1. General support for federally funded embryonic stem cell research. There will be lots of discussion today about the controversy surrounding the issue, but only about a third of Americans strongly oppose embryonic stem cell research. A 2007 Pew poll found that 51 percent of Americans said it's more important to conduct stem cell research that might lead to new cures than to avoid destroying human embryos. An additional 14 percent said they were unsure, while just 35 percent said it's more important not to destroy human embryos.

Sure, this issue's controversial. But there's nowhere near the opposition to embryonic stem cell research as there is to abortion, where more than 60 percent of Americans favor more restrictions. Conservative evangelicals and Roman Catholics might not see a distinction between the two procedures, but lots of other Americans do.

2. As if the Republicans didn't have enough political problems already, embryonic stem cell research is another sticky wicket for the GOP. According to Pew, 60 percent of Democrats and 55 percent of independents back the research, while just 37 percent of Republicans do. That explains why support for embryonic stem cell research is such a no-brainer for the Democrats—it's the rare wedge issue in which the wedge breaks the Dems' way.

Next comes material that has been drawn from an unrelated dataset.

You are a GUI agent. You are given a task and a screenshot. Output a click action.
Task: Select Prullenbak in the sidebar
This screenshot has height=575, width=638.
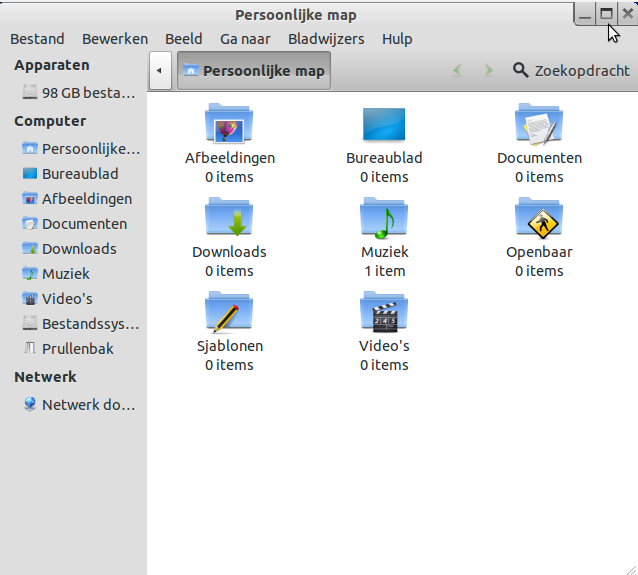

As on so many social issues, white evangelicals—the most reliably Republican voters in the country—are a lot farther to the right on stem cell research than the rest of the country. White evangelicals are the only major religious group in which a clear majority opposes embryonic stem cell research. The GOP is caught between its base and the moderate voters it needs if it's to start winning elections again.

3. Though they're unwavering in their opposition to embryonic stem cell research, conservative Christians know they face a stiff uphill climb in the court of public opinion, especially after culturally conservative Missouri voters amended their state Constitution to protect embryonic stem cell research in 2006. The Christian right hasn't been able to reverse public support for embryonic stem cell research, but it has made progress. A Pew poll shows that support for embryonic stem cell research is eroding somewhat, from 57 percent in 2005 to 51 percent in 2007.

Which is why the White House domestic policy adviser is handing the issue with sensitivity, telling the New York Times: "We are committed to pursuing stem cell research quite responsibly, but we recognize there are a range of beliefs on this."

4. Traditional antiabortion groups will use today's White House action as a teaching moment to push back on Obama's overtures toward conservative Christians. "[This] puts to rest any doubt: Barack Obama is [the] most pro-abortion president in our nation's history," says President Brian Burch. That's a harsh condemnation, but there will be harsher ones from conservative Christian groups today.